A Chinese automobile company aspires to enter the US market by setting up its manufacturing unit and producing cars locally to compete with its US and European counterparts. Using machine learning, they can build a model to understand the pricing of the new market.

They want to understand the factors affecting the pricing of cars in the American market. Indeed, those may be very different from the Chinese market. Additionally, the company wants to know which variables are significant in predicting the price of a car and how well those variables describe the price based on various market surveys.

Performance optimization can be applied to understand the behavior of the American car market.

For this study, we have gathered a large data set of different types of cars across the American market.

We are required to model the price of cars with the available independent variables.
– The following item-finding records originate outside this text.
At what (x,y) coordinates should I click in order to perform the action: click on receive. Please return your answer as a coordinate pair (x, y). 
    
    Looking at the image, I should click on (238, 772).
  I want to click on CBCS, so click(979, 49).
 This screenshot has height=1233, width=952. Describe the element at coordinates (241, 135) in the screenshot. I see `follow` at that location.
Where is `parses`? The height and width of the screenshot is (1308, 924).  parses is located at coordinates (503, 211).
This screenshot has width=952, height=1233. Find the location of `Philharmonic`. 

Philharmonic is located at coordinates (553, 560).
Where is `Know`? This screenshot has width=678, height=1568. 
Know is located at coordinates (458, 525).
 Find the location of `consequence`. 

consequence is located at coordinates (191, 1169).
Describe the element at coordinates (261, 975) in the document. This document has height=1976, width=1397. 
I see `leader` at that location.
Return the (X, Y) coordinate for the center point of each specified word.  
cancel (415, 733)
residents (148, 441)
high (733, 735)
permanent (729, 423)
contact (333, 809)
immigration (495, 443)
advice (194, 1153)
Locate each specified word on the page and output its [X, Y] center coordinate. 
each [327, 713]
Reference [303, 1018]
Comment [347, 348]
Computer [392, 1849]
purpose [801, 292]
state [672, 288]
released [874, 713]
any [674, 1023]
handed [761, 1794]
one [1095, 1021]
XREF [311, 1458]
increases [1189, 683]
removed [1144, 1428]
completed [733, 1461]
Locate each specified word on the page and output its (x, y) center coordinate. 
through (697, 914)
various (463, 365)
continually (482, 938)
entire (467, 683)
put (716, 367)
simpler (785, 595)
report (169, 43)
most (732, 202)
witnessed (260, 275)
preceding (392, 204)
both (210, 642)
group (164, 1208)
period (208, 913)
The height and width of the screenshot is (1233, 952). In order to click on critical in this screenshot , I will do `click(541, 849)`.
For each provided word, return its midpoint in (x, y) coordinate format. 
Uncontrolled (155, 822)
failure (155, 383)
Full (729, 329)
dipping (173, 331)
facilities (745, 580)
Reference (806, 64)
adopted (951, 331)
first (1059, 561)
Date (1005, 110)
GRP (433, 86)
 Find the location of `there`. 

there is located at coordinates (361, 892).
The company management will use it to understand how the prices vary with the independent variables. Consequently, they can accordingly manipulate the design of the cars, the business strategy, etc., to meet certain price levels. Further, the model will be a good way for management to understand the pricing dynamics of a new market.


      1. Application type.
      2. Data set.
      3. Neural network.
      4. Training strategy.
      5. Model selection.
      6. Testing analysis.
      7. Model deployment.

This example is solved with Neural Designer. To follow it step by step, you can use the free trial.

1. Application type

This is an approximation project since the variable to be predicted is continuous (car price).

The fundamental goal here is to model the pricing of cars as a function of several car features and different types of engines.

2. Data set

The first step is to prepare the data set, which is the source of information for the approximation problem. It is composed of:

  • Data source.
  • Variables.
  • Instances.

Data source

The file car_price_assignment.csv contains the data for this example. Here the number of variables (columns) is 26, and the number of instances (rows) is 205.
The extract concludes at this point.